Further, the domain of workforce issues refers to concepts related to autonomy, acculturation, assimilation, gender roles, ethnic communication styles, individualism, and health care practices from the country of origin (Purnell, 2020). The domain of bicultural ecology includes variations in ethnic and racial origins such as skin coloration and physical differences in body stature; genetic, heredity, endemic, and topographical diseases; and differences in how the body metabolizes drugs (Purnell, 2020). The domain of high-risk behaviors includes the use of tobacco, alcohol and recreational drugs; lack of physical activity; nonuse of safety measures; and high-risk sexual practices (Purnell, 2020).

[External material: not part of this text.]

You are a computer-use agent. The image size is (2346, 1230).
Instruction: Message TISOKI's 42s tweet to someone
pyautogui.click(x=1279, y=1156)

Next, the domain of nutrition includes having adequate food; food choices, rituals, and taboos; and how food and food substances are used during illness and for health promotion and wellness (Purnell, 2020). The domain of pregnancy and childbearing refers to fertility practices; methods for birth control; views towards pregnancy; and prescriptive, restrictive, and taboo practices related to pregnancy, birthing, and postpartum treatment (Purnell, 2020). The domain of death rituals includes how the individual and the culture view death, rituals and behaviors to prepare for death, burial practices, and bereavement behaviors (Purnell, 2020).

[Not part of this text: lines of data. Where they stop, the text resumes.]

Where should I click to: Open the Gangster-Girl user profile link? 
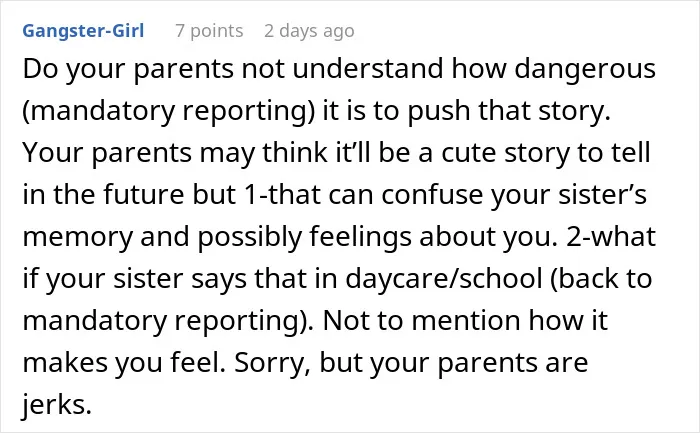point(83,31)
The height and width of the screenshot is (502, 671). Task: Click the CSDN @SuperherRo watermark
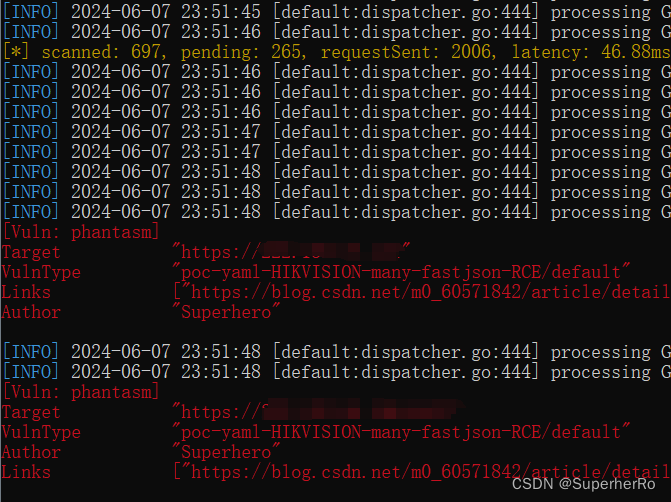588,483
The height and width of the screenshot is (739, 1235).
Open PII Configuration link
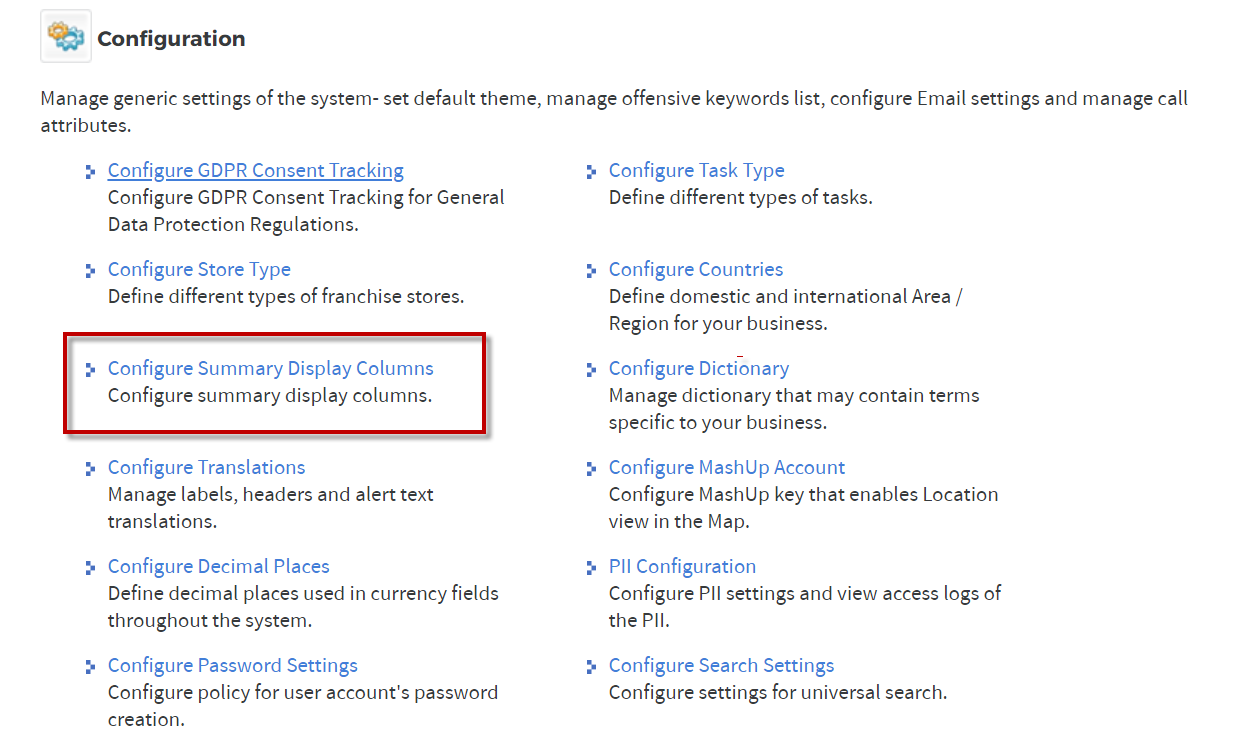pos(682,566)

Finally, spirituality refers to religious practices and individual sources of strength (Purnell, 2020). Health care practices includes the focus of health care such as acute or preventive; traditional, magicoreligious, and biomedical beliefs; individual responsibility for health; pain tolerance; self-medication practices; and views towards mental illness, and organ donation and transplantation (Purnell, 2020). Health care practitioner refers to the status, use, and perceptions of traditional, and allopathic biomedical health care providers (Purnell, 2020).
In essence, advanced practice nurses (APNs) are expected to be well-educated and competent in all those twelve domains to be able to act professionally when facing differences and diversity related issues (Purnell, 2019). Using the Purnell’s model, APNs can become more understanding and adaptive to various circumstances, and better able to apply culturally focused interventions. The model helps APNs guide their thinking and decision-making process when they plan for holistic patient care (Purnell, 2019).
Estevan, G. (2017). Application of the cultural competence model in the experience of care in nursing professionals Primary Care. Atencion Primaria, 49(9), 549-556. doi: 10.1016/j.aprim.2016.10.013
Purnell, L. (2019). Update: The Purnell theory and model for culturally competent health care. Journal of Transcultural Nursing, 30(2), 98-105. doi: 10.1177/1043659618817587
Purnell, L. D. (2020). The Purnell Model and Theory for Cultural Competence. In Textbook for Transcultural Health Care: A Population Approach (pp. 19-59). Springer, Cham.